Reklama

"Chcielibyśmy zdecydowanie w pierwszym półroczu otrzymać notyfikację, bo to otwiera nam też pewne możliwości, jeśli chodzi o dalsze działania; jest na to realna nadzieja" – powiedział w środę PAP wiceminister.

Tobiszowski, który sam nie uczestniczył w rozmowach w Brukseli, zastrzegł, że swoje przekonanie opiera na relacjach wiceministra energii Wojciecha Kowalczyka i prezesa Kompanii Węglowej Krzysztofa Sędzikowskiego, którzy byli wśród reprezentantów strony polskiej na spotkaniu z przedstawicielami Komisji Europejskiej.

"Możemy powiedzieć, że rozmowy idą naprawdę w bardzo dobrym kierunku. Nawet udało się w nich przyspieszyć rozstrzygnięcia - przedstawiciele KE uczestniczący w rozmowach przyjęli sugestię, abyśmy szybciej mogli liczyć na przyjęcie notyfikacji" – powiedział Tobiszowski.

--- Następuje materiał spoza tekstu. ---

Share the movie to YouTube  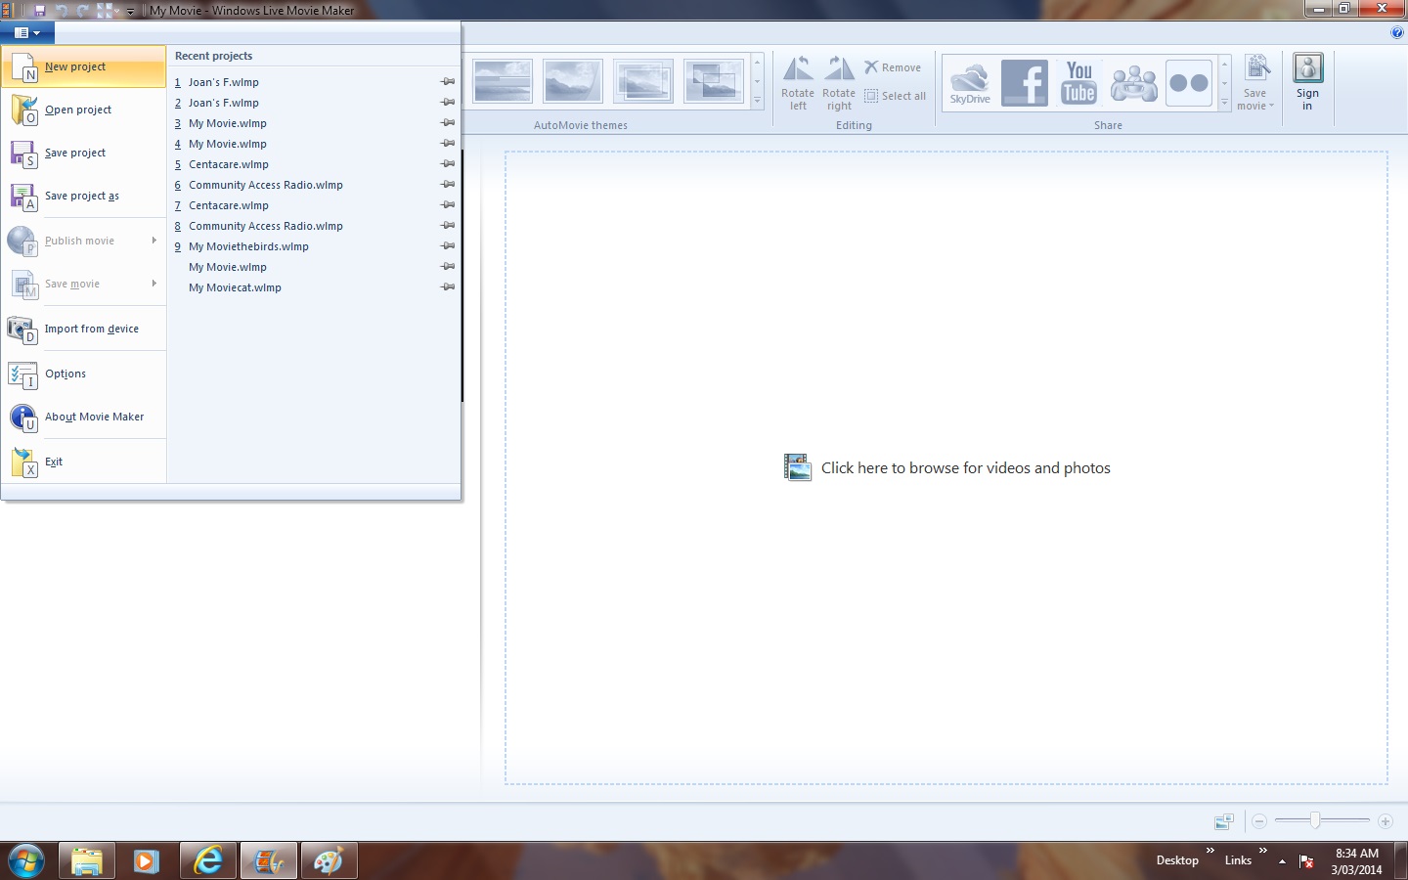1078,83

Dodał, że strona polska zaprezentowała m.in. dotychczasowe postępy restrukturyzacji, efekty przyjęcia kilka tygodni temu tzw. ustawy górniczej oraz informacje na temat przygotowań do powołania Polskiej Grupy Górniczej, która przejmie 11 kopalń Kompanii Węglowej. Według niego przedstawiciele Komisji przyjęli te informacje pozytywnie, a kolejne spotkanie zaplanowano mniej więcej za miesiąc.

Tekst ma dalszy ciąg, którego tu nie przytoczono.